§ **TEXTAUSZUG**:

§

Trigger Ping Pong – Dein Einfluss auf die Erregung deines Hundes und wie du ihn für euch nutzt

Wer kennt es nicht? Eine herausfordernde Situation bahnt sich an, mal schneller und mal langsamer, doch in jedem Fall unausweichlich. Während dein Hund vielleicht noch recht entspannt ist, wird dein Herzschlag bereits schneller. Spätestens dann, wenn dein Hund die Fassung verliert, ist auch dein Körper alarmiert und bereit für Kampf oder Flucht. Vielleicht erstarrst du auch oder du machst und sagst plötzlich Dinge, die du eigentlich nie nutzen würdest.

Der gut gemeinte und gleichzeitig so wenig hilfreiche Rat: Du musst nur entspannt bleiben. Deine Aufregung überträgt sich. (Subtext: Du bist schuld…)

Wenn du diesen Gedanken bis gerade immer mal im Kopf hattest, lass ihn einfach wieder los. Er hilft dir und deinem Hund nicht, sondern bringt euch unter Umständen nur noch weiter weg von dem Ziel, auf das ihr eigentlich zugehen wollt.

Wieso du nicht entspannt bleiben kannst

Entspannung auf Knopfdruck wäre manchmal fantastisch, doch gibt es immer Gründe dafür, dass auch du aufgeregt wirst. Vielleicht ist dir auch schon aufgefallen, dass andere Menschen in ähnlichen Situationen gelassener bleiben als du, oder andersrum? Bei Hunden auch oder? Während der eine Hund easy peasy in Begegnungen bleibt, flippt der nächste schon auf weite Entfernung aus.

Ein Grund hierfür liegt in den Lernerfahrungen, die du und dein Hund bereits gemacht haben. Gemeinsam und auch losgelöst voneinander. Diese Lernerfahrungen sind eure stetigen Begleiter und steuern unterbewusst, wie ihr die Welt wahrnehmt. Dabei ist es irrelevant, ob die Begegnungssituation tatsächlich gefährlich ist oder nicht, denn das Unterbewusstsein hat hier schnell kategorisiert auf Basis früherer Lernerfahrungen.

Jetzt könnte man für einen Moment denken, dass dieses Unterbewusstsein bitte einfach seine Koffer packen soll, doch ist das ein prinzipiell sehr schlauer Mechanismus unseres Körpers, denn es beschützt uns. Und an manchen Stellen möchten wir diesen Schutz nicht mehr, weil er nicht mehr notwendig ist. Das Ziel ist es, in den Situationen, die aktuell noch Aufregung verursachen, entspannt zu bleiben.

§

§ **ZU BEARBEITENDE AUFGABEN**:
1 - Beantworten Sie zum Text über die Erregung des Hundes diese Fragen:
(a) Welcher Rat wird dort als gut gemeint und zugleich wenig hilfreich bezeichnet?
(b) Auf welcher Grundlage kategorisiert das Unterbewusstsein eine Begegnungssituation?
(c) Wodurch ist das Unterbewusstsein laut Text ein prinzipiell sehr schlauer Mechanismus?
2 - Führen Sie den Text über die Erregung des Hundes ab seinem letzten Satz weiter.

Einträge zur Position der Items:
§

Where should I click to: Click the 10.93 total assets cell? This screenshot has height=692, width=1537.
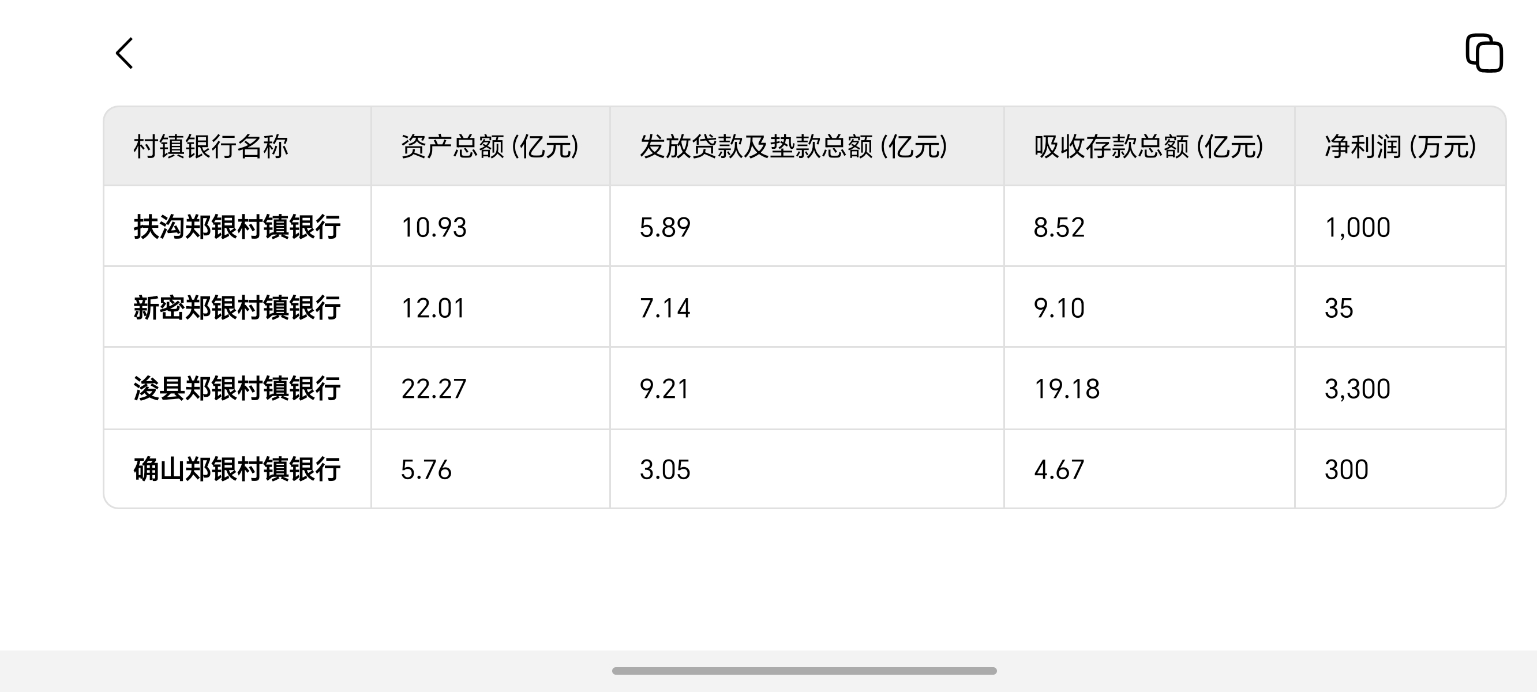pos(434,227)
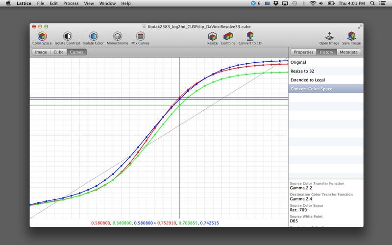Viewport: 392px width, 245px height.
Task: Show the Properties panel tab
Action: point(303,52)
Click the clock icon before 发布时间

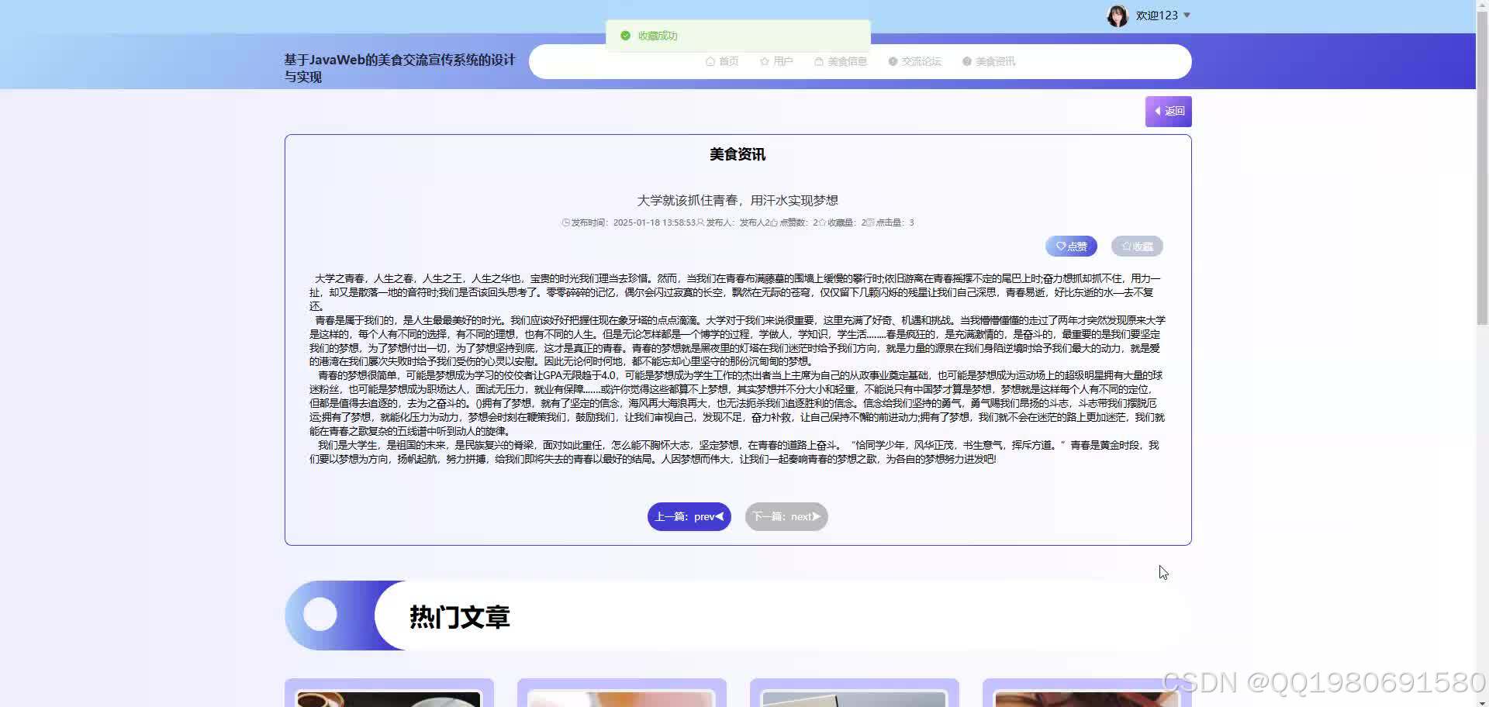tap(565, 222)
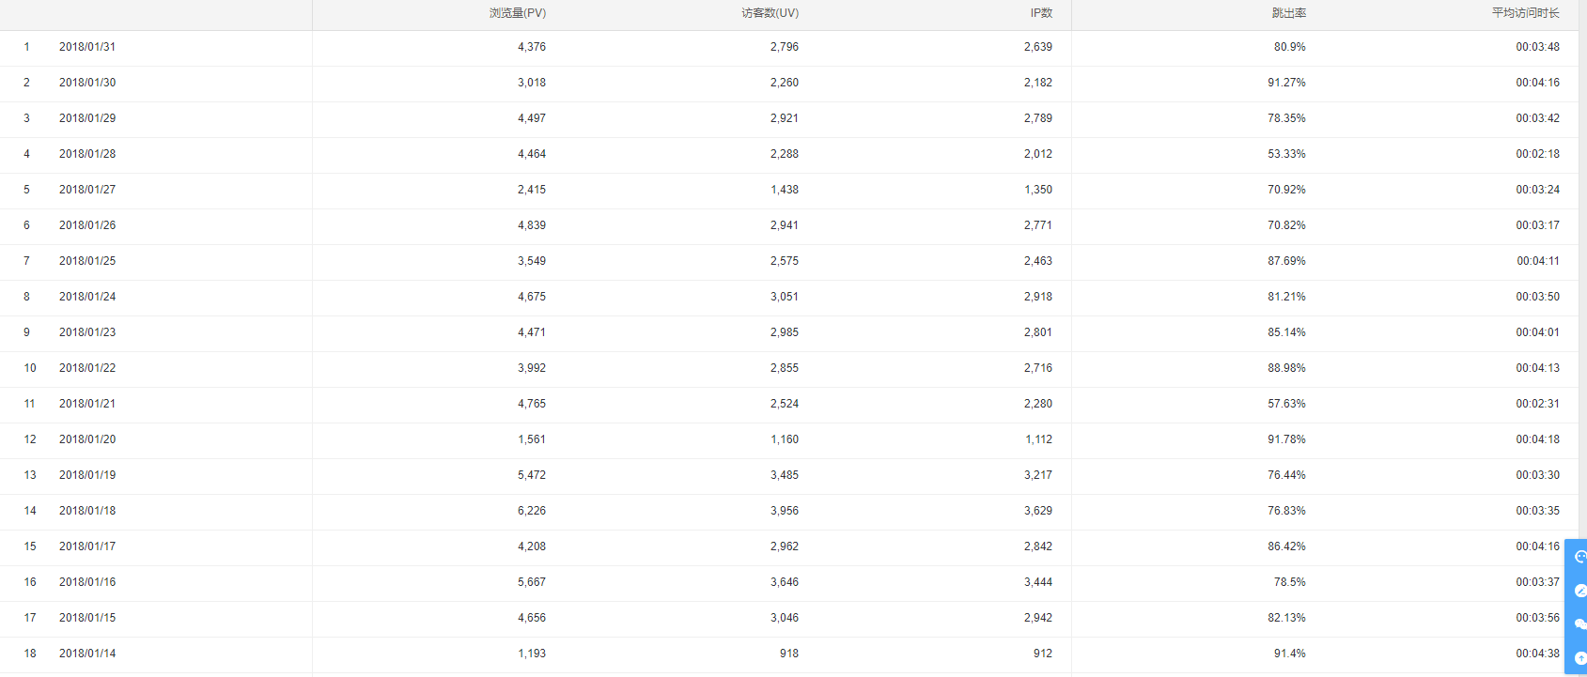Click visitor count 3,956

pyautogui.click(x=785, y=511)
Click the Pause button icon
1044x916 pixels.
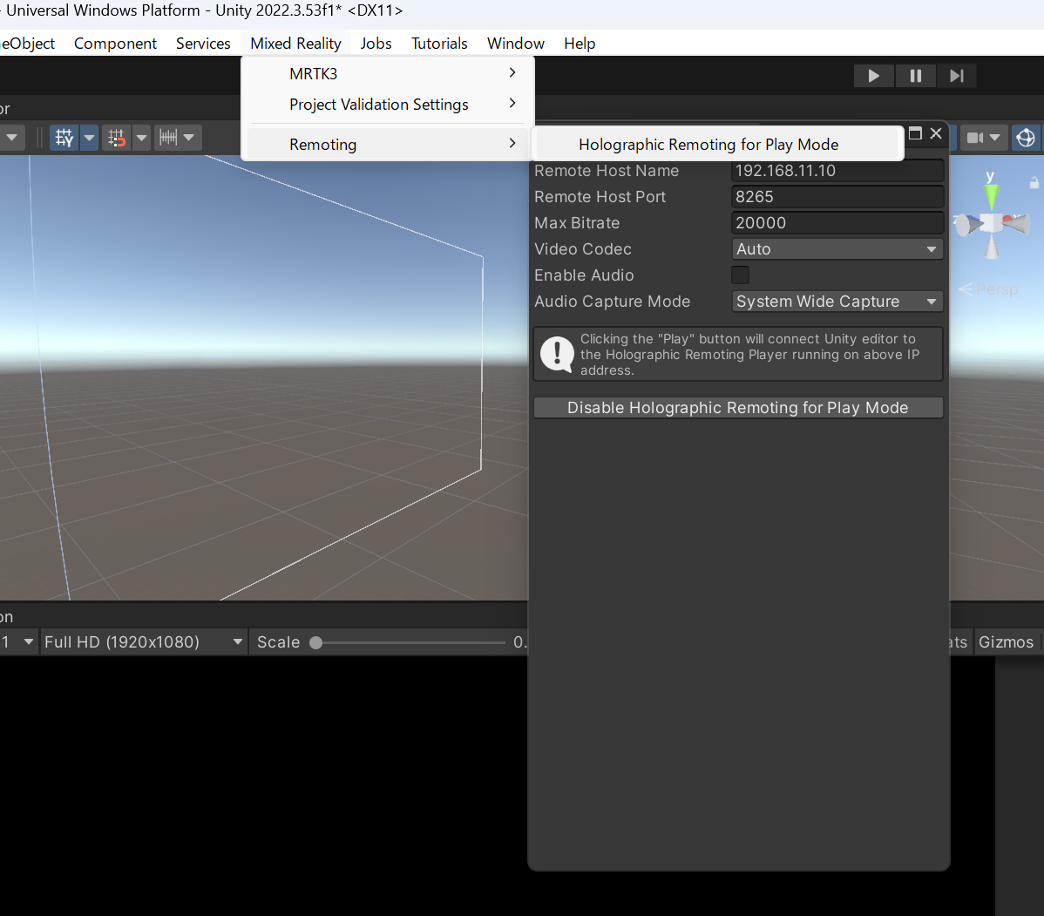[915, 76]
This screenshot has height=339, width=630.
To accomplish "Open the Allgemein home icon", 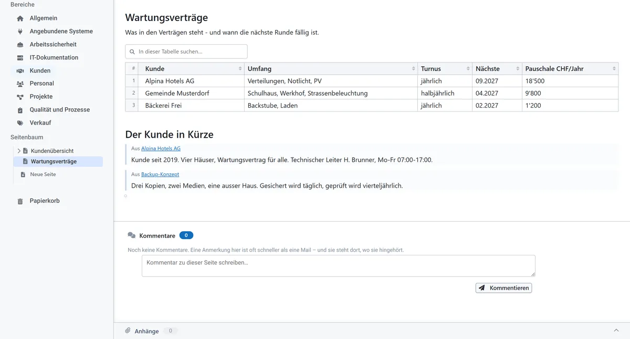I will (20, 18).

§

§ **ANTWORTEN JE AUFGABE**:
1 -
(a) Der Rat lautet: „Du musst nur entspannt bleiben. Deine Aufregung überträgt sich.“
(b) Es kategorisiert auf Basis früherer Lernerfahrungen.
(c) Es beschützt uns.

2 -
Und weil die Lernerfahrungen nicht einfach auf Knopfdruck auszuschalten sind, auch bei dir nicht, darfst du hier einen Weg Schritt für Schritt gehen, um wieder in die Entspannung und damit das Gefühl von Sicherheit zu finden. Der Weg besteht im besten Fall nicht aus "Augen zu und durch" (hier entsteht vor allem neuer Stress, der mit der Situation gespeichert wird), sondern aus dem Erkennen und Integrieren früherer Erinnerungen (die aktuell noch ungelöst durch dein Unterbewusstsein schwirren) und dem schaffen von neuen Erfahrungen. Denn während manche der Trigger direkt aus den Situationen stammen, kommen ebenso Trigger aus ganz unabhängigen Erfahrungen und Überzeugungen, die sich irgendwie mit diesem Moment verstrickt haben. Diese Verstrickungen darfst du ebenso lösen. So kreierst du es echte Entspannung für deinen Körper und Geist und dann wird es ebenso wertvoll für deinen Hund. Du darfst auf diesem Weg sanft mit dir sein, nicht nur weil du es verdient hast, sondern auch weil es so viel effektiver und vor allem nachhaltiger ist. Denn unterdrückte Emotionen und Erinnerungen haben wir alle schon genug.

Warum es so wichtig ist, dass du ruhig bleibst

Kommen wir zurück zu der Begegnungssituation. Sowohl du, als auch dein Hund seid alarmiert und euer Überlebensmodus inkl. Unterbewusstsein hat übernommen. Es ist nicht so, dass jetzt alles verloren wäre und doch ist damit der größte Teil des Potenzials dieser Situation bereits unzugänglich. Ihr könnt die Situation noch retten und so gut es geht hier raus kommen und vielleicht hast du selbst schonmal erlebt, dass dies schwer möglich ist und einem solche Momente noch lange nachhängen.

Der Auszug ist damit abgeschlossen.